Before "the photo," Griffin's most controversial moment occurred during her 2008 Emmy Award acceptance speech for her Bravo reality show My Life on the D-List, where she told Jesus to "suck it" and proclaimed "this award is my god now." The comment caused a mere ripple in her career as the only fallout came from the producers of Disney's Hannah Montana, who fired Griffin from a scheduled appearance. Shortly after, she would joke to an audience at the Apollo that the then-media circus known as "Octomom" had "plump pussy lips" on her face, which resulted in an immediate ban from the venue. She admits that the world is a different place now.

"Quite frankly I think that's why I won the Emmys the next year, because I think Hollywood wanted to show, 'Hey, this girl got up there, she said something kind of obnoxious, but that's what the arts are about that's what comedy is about — pushing boundaries.'"
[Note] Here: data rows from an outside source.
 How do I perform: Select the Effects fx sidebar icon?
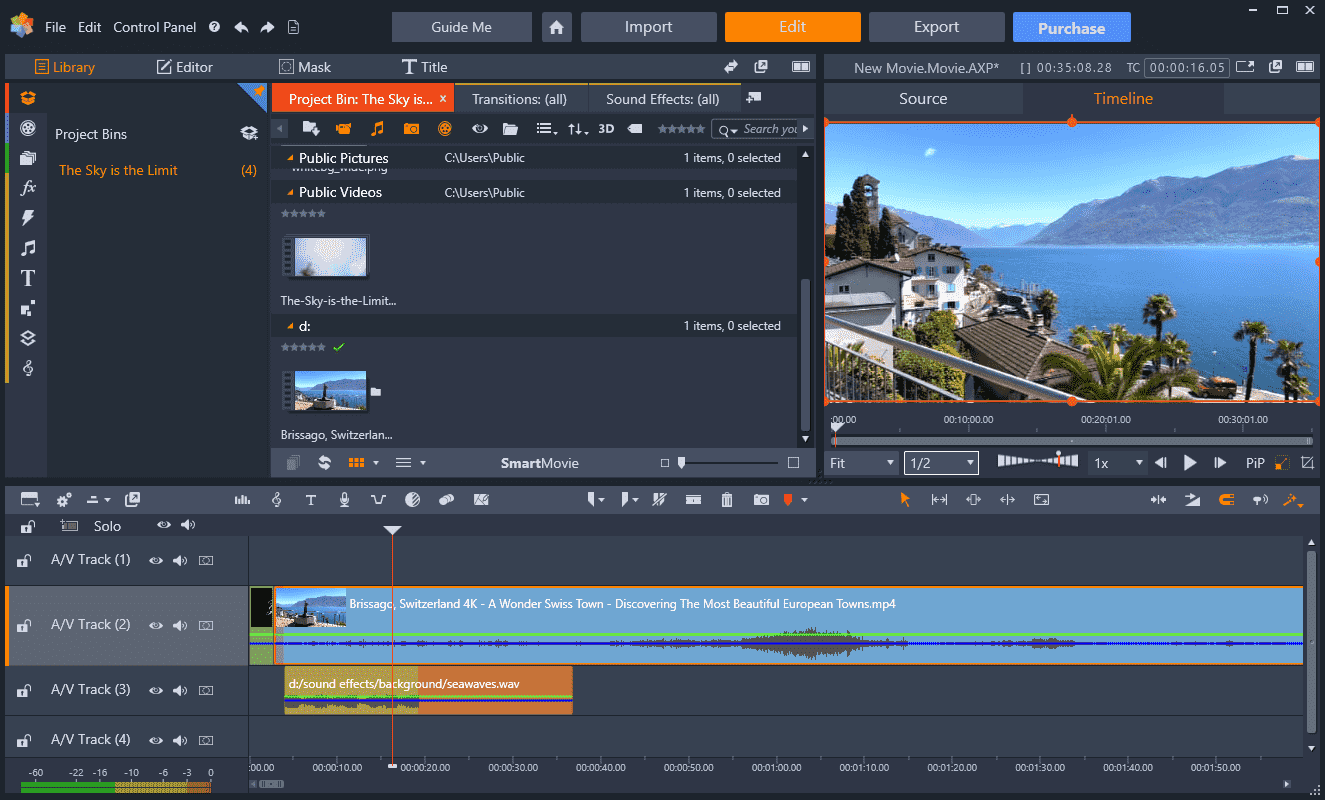pyautogui.click(x=28, y=188)
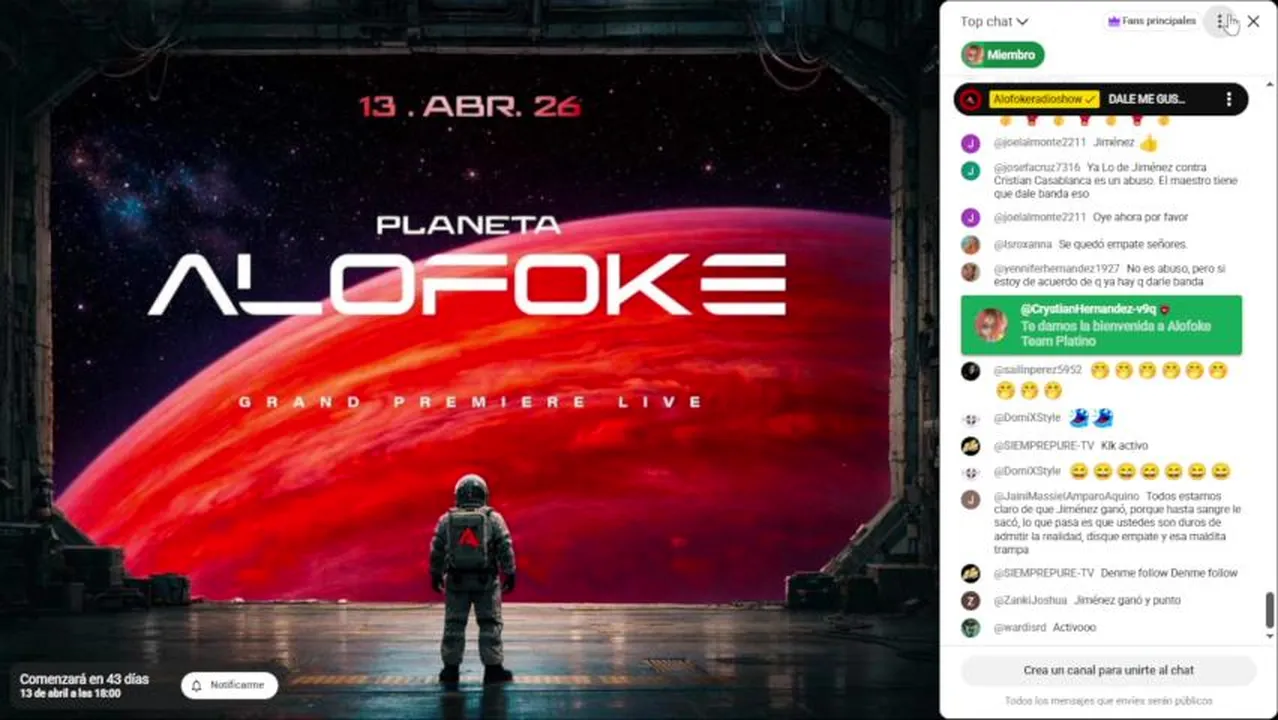Click the Alofokeradioshow channel avatar in pinned message
1278x720 pixels.
[969, 99]
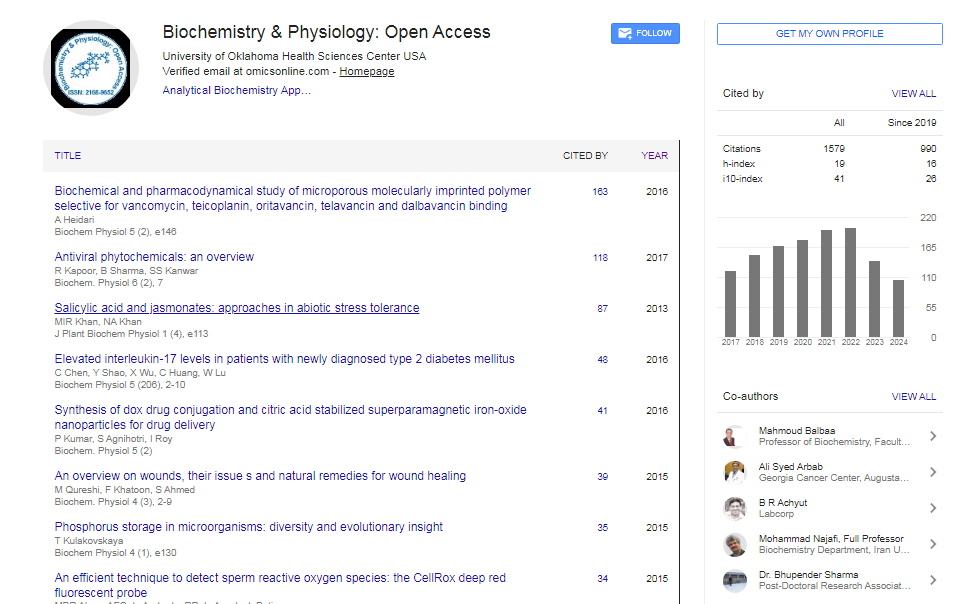961x604 pixels.
Task: Open the 163 citation count link
Action: click(x=599, y=192)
"If you're going to tell me that I should be civil in light of all the crazy shit that is actually happening by the hands of our own government, then I enjoy being the least civil Kathy Griffin I can be," she says. "And yes, I am talking about myself in the third person now which puts me in a category with Bobby Brown."

Griffin admits that if there's one thing she's learned from "the photo," it's that there are many forms of disobedience. She has since retracted both of her public apologies, and her Twitter feed is an hourly war zone of no-holds-barred takedowns of every moving part in the current presidential administration. She is also unabashedly peddling a slew of "Fuck Trump" and "Impeach Brett" merchandise because, as she says, she wants to make things "to hide when your scary cousin who has decided that Hillary Clinton is running a child sex ring in a pizza parlor comes over."
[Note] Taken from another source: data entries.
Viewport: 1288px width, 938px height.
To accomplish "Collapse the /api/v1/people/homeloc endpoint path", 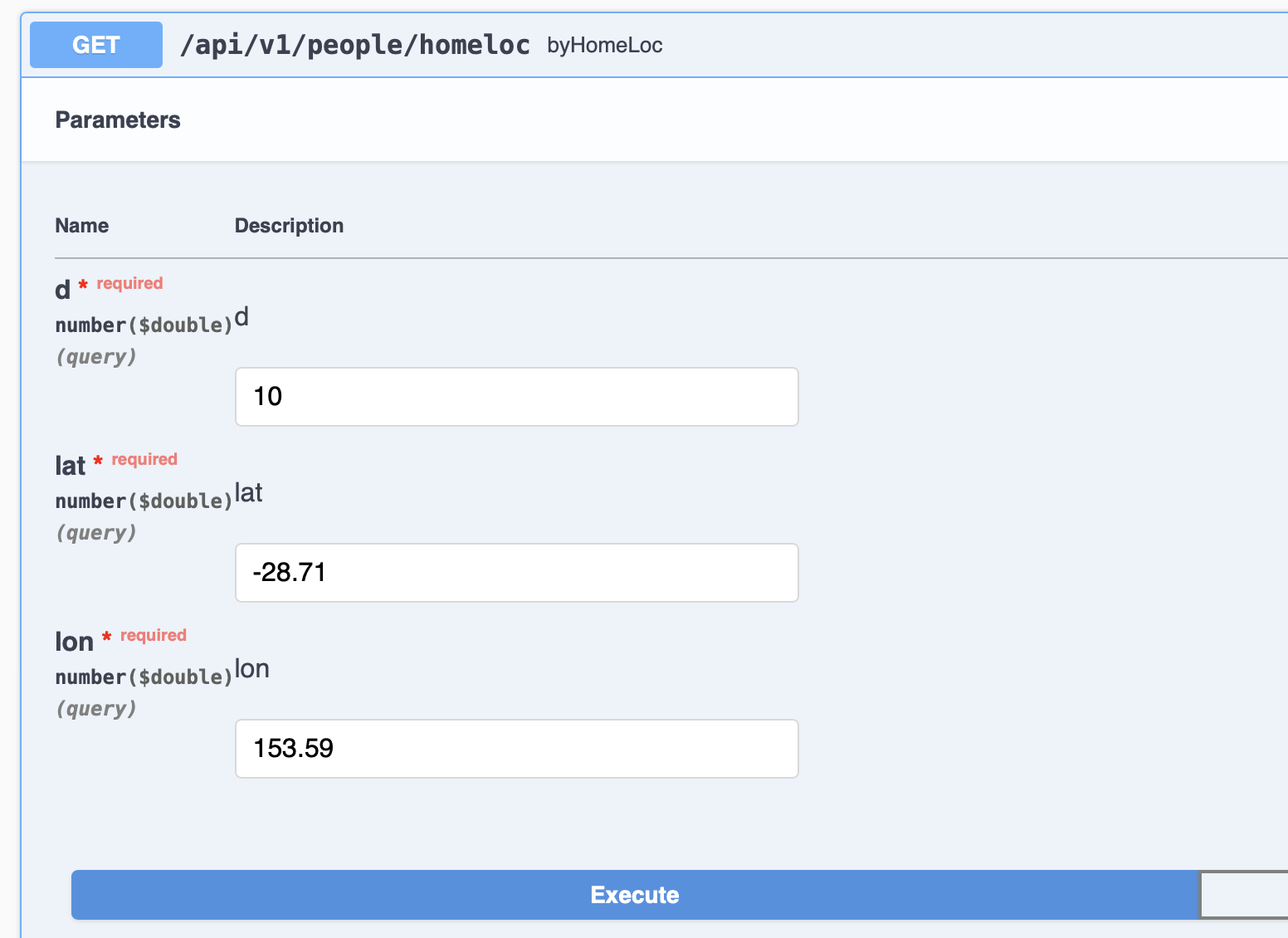I will 355,45.
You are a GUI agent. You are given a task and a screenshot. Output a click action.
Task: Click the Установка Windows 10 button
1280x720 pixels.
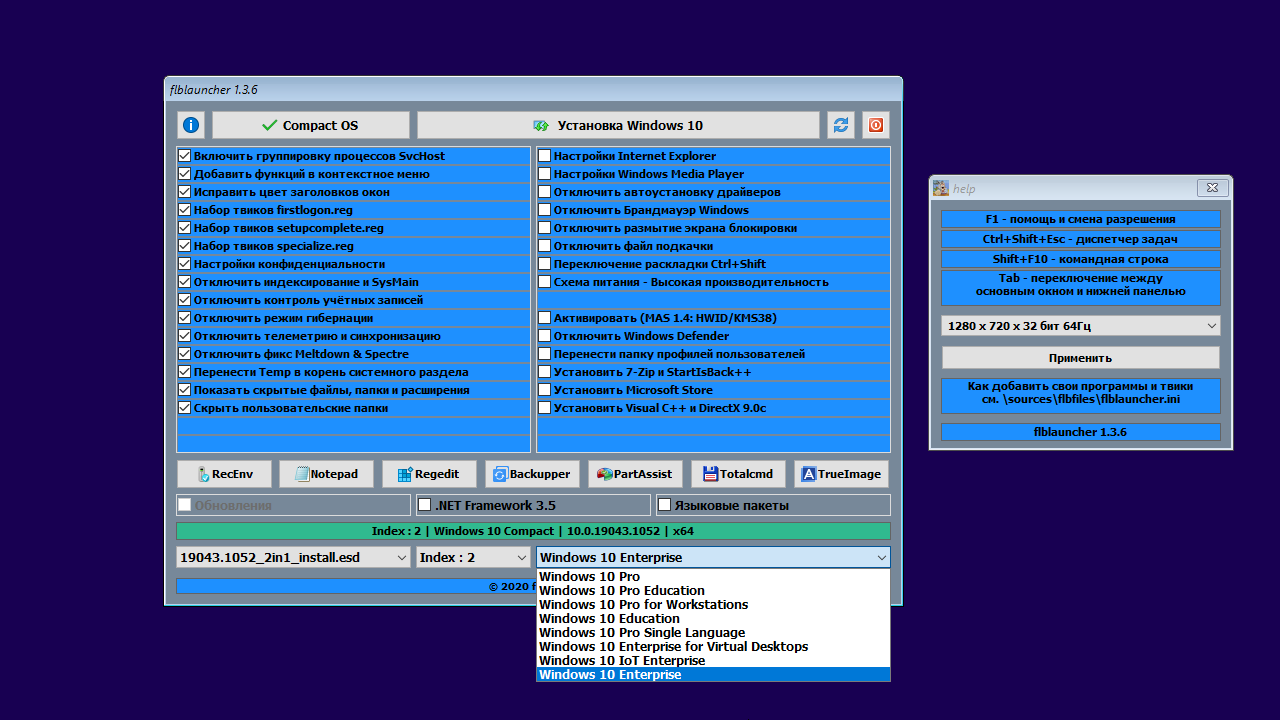(x=618, y=125)
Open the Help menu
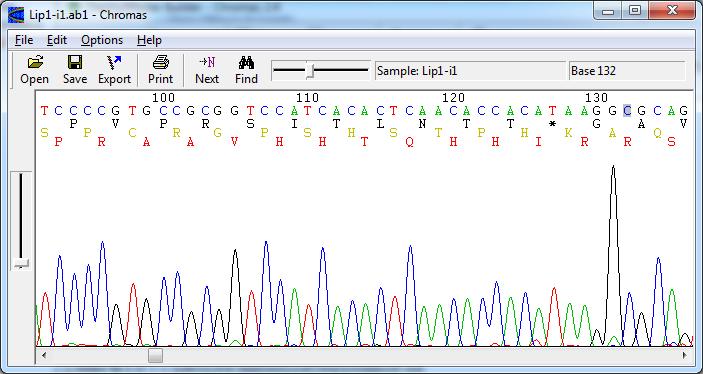 tap(149, 40)
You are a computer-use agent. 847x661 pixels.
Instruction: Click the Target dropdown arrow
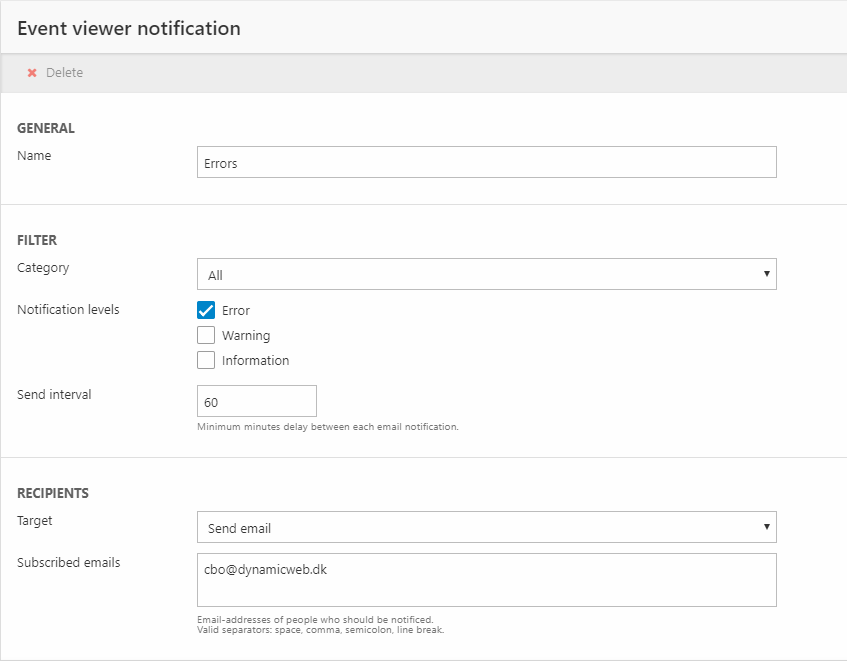pos(766,527)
"One thing I like to tell the audience is that I love Michelle Obama. Love her. Love when she goes high. But I'm going to be down in the mud rolling around like a dirty pig where it's uncomfortable because somebody has to, goddammit," she says. "I've never seen anything like this and I've been doing stand-up since Bill Clinton jizzed on the dress."

Her latest tour, a 27-date run, and her first in this country since before the photo was released, is coming to an end. Following a sold-out trek overseas, she reminds that the United States is the last to grant her forgiveness. The Laugh Your Head Off tour finds Griffin clearly embracing the scandal while returning to what she does best: creating comedy for "gay men and soccer moms" and skewering celebrities. She takes on everything, including watching Kim Kardashian West tote her kids around in her custom Rolls Royce golf cart, a run-in with Sean Spicer at the White House Correspondents' dinner (which she suggests "did not go Sean's way"), a strange Stevie Nicks encounter, and her extensive evidence proving that Fox News mouthpiece Tucker Carlson is not a real person.
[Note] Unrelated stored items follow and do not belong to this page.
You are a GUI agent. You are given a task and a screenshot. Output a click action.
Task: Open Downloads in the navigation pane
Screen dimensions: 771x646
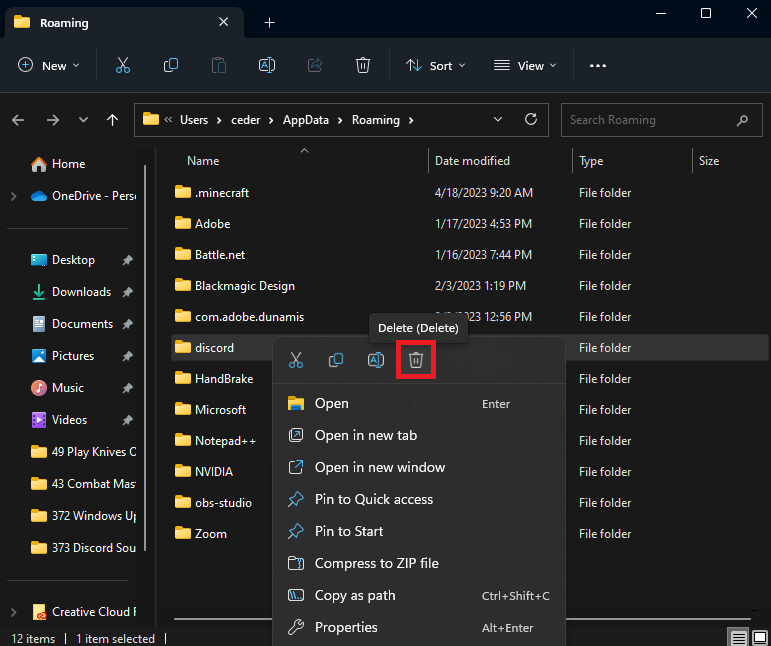81,292
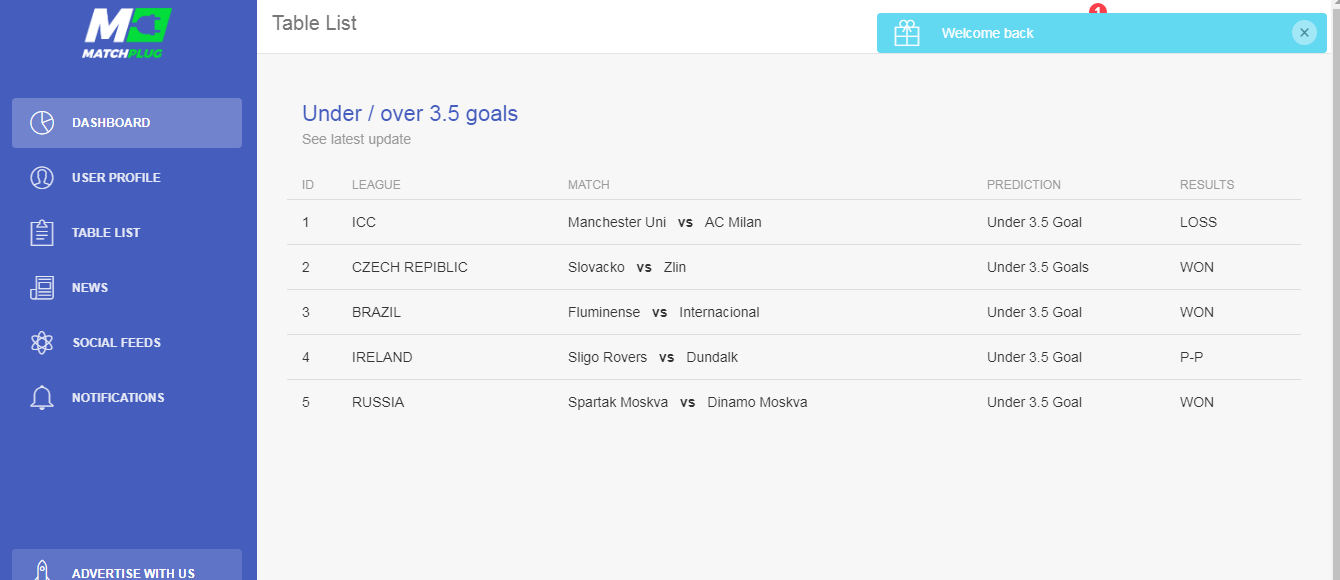Click the Social Feeds atom icon
This screenshot has width=1340, height=580.
(42, 343)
Griffin is quick to assure that her three-hour show (she doesn't have an opener, she doesn't take a break, and has been known to go as long as three hours and 20 minutes) is not a downer or a "lecture on the First Amendment," but prides herself on being able to make one of her death threats "laugh-out-loud" funny.

"I do every show like it's my last because it might be. And I'm not trying to be hyperbolic," she says. "When the tour's over, I don't know my future. I don't have a single day of paid work ahead of me. I'm thrilled to do this tour and I'm thrilled to tell my story, but I'm not thrilled to be out of work after that. I'm trying to stay optimistic and keep people laughing."

Kathy Griffin will perform as part of her Laugh Your Head Off Tour on Friday, Oct. 26 at 7 p.m. at the Fisher Theatre; 3011 W. Grand Blvd., Detroit; 313-872-1000; broadwayindetroit.com; Tickets are $55.